The letter argues that Governor Mifflin School District in Berks County is violating students’ First Amendment rights with its “sexuality” filter.
The block was reported to ACLU by Governor Mifflin Senior High School junior Maison Fioravante, who was attempting to research LGBT issues for a school project.
She found that she could not access sites that offered pro-LGBT information and resources, yet sites that condemned homosexuality were accessible.
“It’s not only important for support for LGBT students and those questioning their sexual identities to be able to access these sites, but also for students who simply want information for school projects,” Fioravante said in a statement. “It’s wrong for my school to determine that this kind of information is too sensitive for the student body.”
Among the sites Fioravante was prevented from visiting were the organizational sites of Gay, Lesbian & Straight Education Network, Safe Schools Coalition, Freedom to Marry, the Equality Federation and Lambda Legal.
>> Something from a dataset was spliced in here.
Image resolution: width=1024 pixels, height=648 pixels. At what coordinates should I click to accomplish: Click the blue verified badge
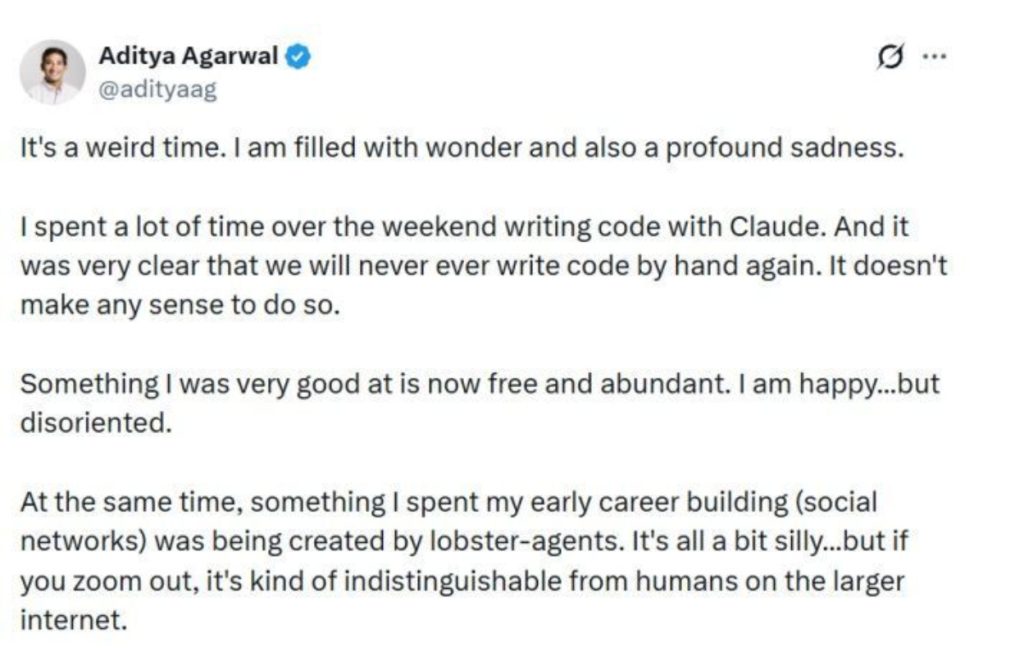(299, 57)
“Being able to access information on the Internet at the school library is not only critical for academic purposes, it can also be a lifeline for LGBT students in crisis who don’t feel safe seeking support on their home computers,” said Reggie Shuford, executive director of the ACLU of Pennsylvania. “Blocking these sites not only violates the First Amendment, but it does a disservice to students trying to learn about themselves and the world around them.”
Fioravante circulated a petition against the filter that has since generated more than 3,000 signatures.
The district also employs a filter against “intolerant” sites, which blocks political-advocacy pages that seemingly offer intolerant viewpoints. Among the blocked sites are those of the National Organization for Marriage and the Family Research Council, staunch opponents of the LGBT community.
“Regardless of whether you support or oppose legal protections for LGBT people, these sorts of viewpoint-based filters puts everyone’s First Amendment rights at risk,” said Joshua Block, staff attorney with the ACLU LGBT Project. “If you give school officials the power to censor viewpoints they don’t like, they may use that power to block your own viewpoint too.”
The ACLU has asked the district to respond by March 14 with information on how it will address the issue.